Text section:
════
Aren’t all feminist meetings held in gingerbread houses?
This article by Kate Roiphe, where she actually accuses feminists of refusing to admit that babies are cute, seems to be born out of her lifelong need to top a career where she burned out early by denying that date rape is a problem. Really, it’s hard to top her early achievement of assuring millions of men that they’re within their rights to use a little force. Resorting to accusing feminists of being she-monsters who refuse to admit that new mothers love their cute little babies is just a grotesque mockery of her early work in rape apologism. (Hat tip.)
And lest you think I’m kidding, let’s put it this way: Roiphe spends most of the essay congratulating herself for being deeply in love with her baby, to the point where being apart from the baby stressed her out and she had to snub her fans at a reading to get home.* After that, she says that feminists are intent on denying her experience.
One of the minor dishonesties of the feminist movement has been to underestimate the passion of this time, to try for a rational, politically expedient assessment. Historically, feminists have emphasized the difficulty, the drudgery of new motherhood. They have tried to analogize childcare to the work of men; and so for a long time, women have called motherhood a “vocation.” The act of caring for a baby is demanding, and arduous, of course, but it is wilder and more narcotic than any kind of work I have ever done.
════
Recorded information:
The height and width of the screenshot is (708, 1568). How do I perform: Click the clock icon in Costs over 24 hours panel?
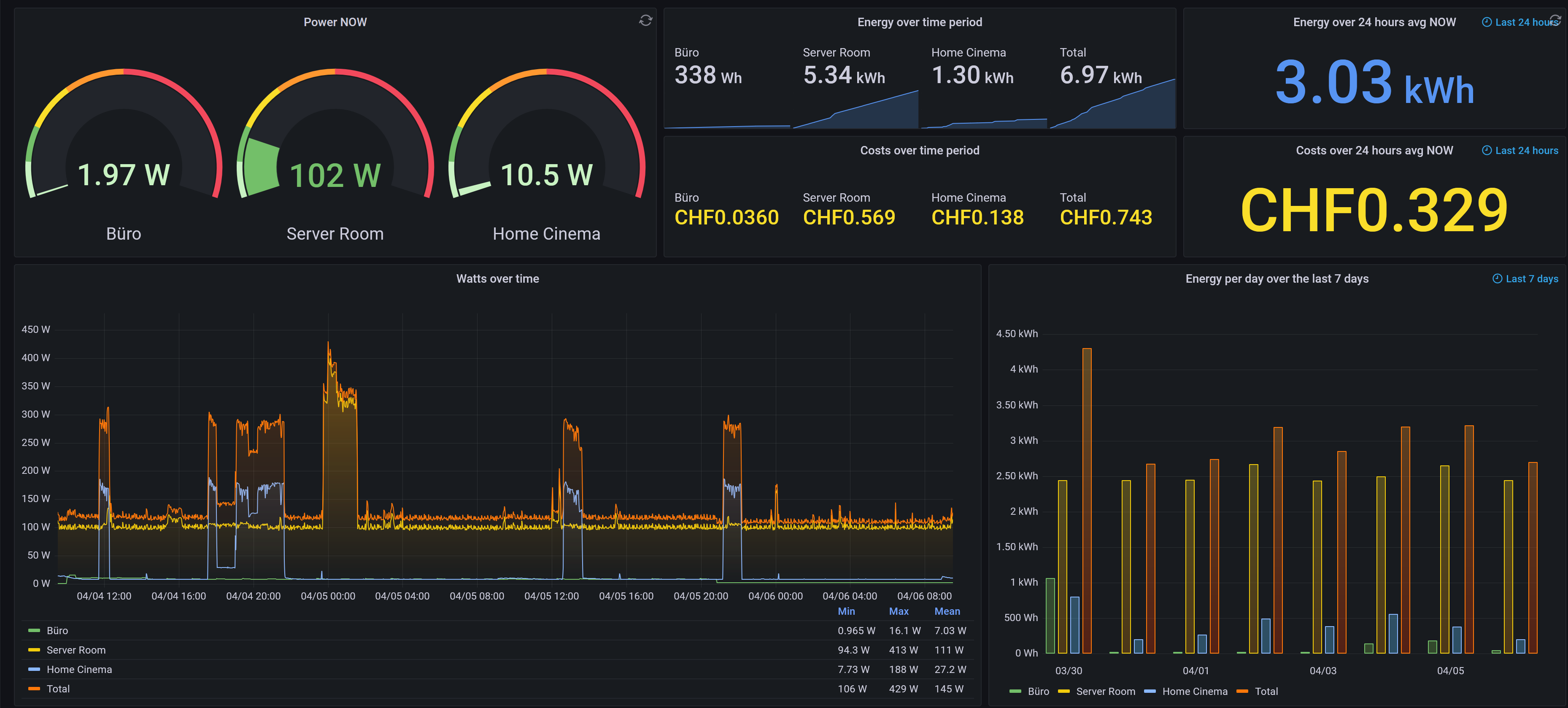point(1487,150)
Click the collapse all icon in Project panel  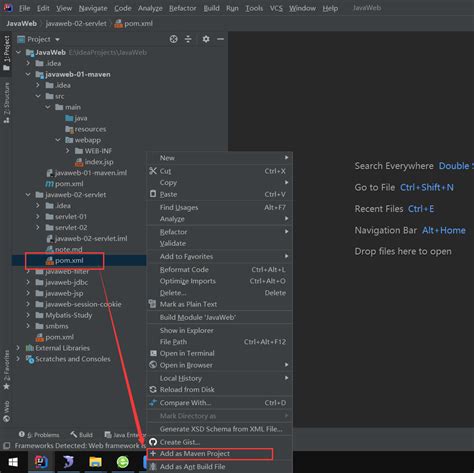(188, 39)

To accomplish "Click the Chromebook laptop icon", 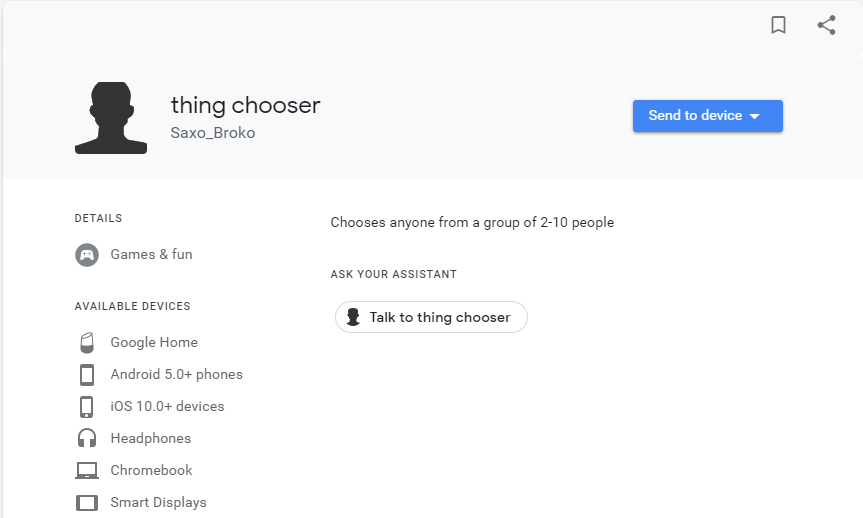I will click(87, 470).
════
Your tasks:
a: Extract the passage of the post on Kate Roiphe's essay starting at "And lest you" and ending at "have ever done.".
b: Continue the post on Kate Roiphe's essay from the point where it stops.
The data has no role in this work.

Answers to the exercise:
a:
And lest you think I’m kidding, let’s put it this way: Roiphe spends most of the essay congratulating herself for being deeply in love with her baby, to the point where being apart from the baby stressed her out and she had to snub her fans at a reading to get home.* After that, she says that feminists are intent on denying her experience.
One of the minor dishonesties of the feminist movement has been to underestimate the passion of this time, to try for a rational, politically expedient assessment. Historically, feminists have emphasized the difficulty, the drudgery of new motherhood. They have tried to analogize childcare to the work of men; and so for a long time, women have called motherhood a “vocation.” The act of caring for a baby is demanding, and arduous, of course, but it is wilder and more narcotic than any kind of work I have ever done.

b:
God damn, those “feminists” are monsters. And, like many monsters, they don’t exist at all. But this sort of essay does make one wonder: What the fuck is wrong with Kate Roiphe? I decided to write a poll for the Pandagonians to vote in:
I feel stupid even refuting this nonsense, because it seems like Roiphe honestly believes that it’s feminists who are the reason that we don’t have generous maternity leave in America, though of course feminists are at the forefront of all fights to get that specific benefit. Roiphe’s theory would also only make sense if you believed that there’s no such thing as a woman who is a mother and a feminist. I’ve no doubt that Roiphe’s got a bunch of “feminists are too stuck on abortion rights” pieces floating around, but I have to point out that pro-choice feminists have argued since basically forever that adoption isn’t a simple substitute for abortion rights, because giving up a baby is too hard for many women. But who am I to bring up irritating things like facts? Just shows that feminists all think we’re actually men, with our tedious insistence on facts and evidence.
But wait! There’s more! Roiphe isn’t just going to be competitive with those feminist baby-haters out there, she’s going to prove that she’s better than false idols of American literature, such as Edith Wharton.
I remember visiting one of my closest friends on her maternity leave last summer. We sat on a wooden bench in her garden and drank iced coffees, and gazed at her second baby. She is a writer, and we talked about how the women writers we most admired had no children, or have had one child, at the absolute most, but never two. (Edith Wharton, Virginia Woolf and Jane Austen had no children; Mary McCarthy, Rebecca West, Joan Didion, and Janet Malcolm all had one.) My friend looked down at her newborn and her tiny eyelashes. She could entertain this conversation in an academic way, but as she adjusted the baby’s hat I could see how far removed it was from anything that mattered to her. Here, sitting in the garden, looking at the eyelashes, would you trade the baby for the possibility of writing The House of Mirth? You would not.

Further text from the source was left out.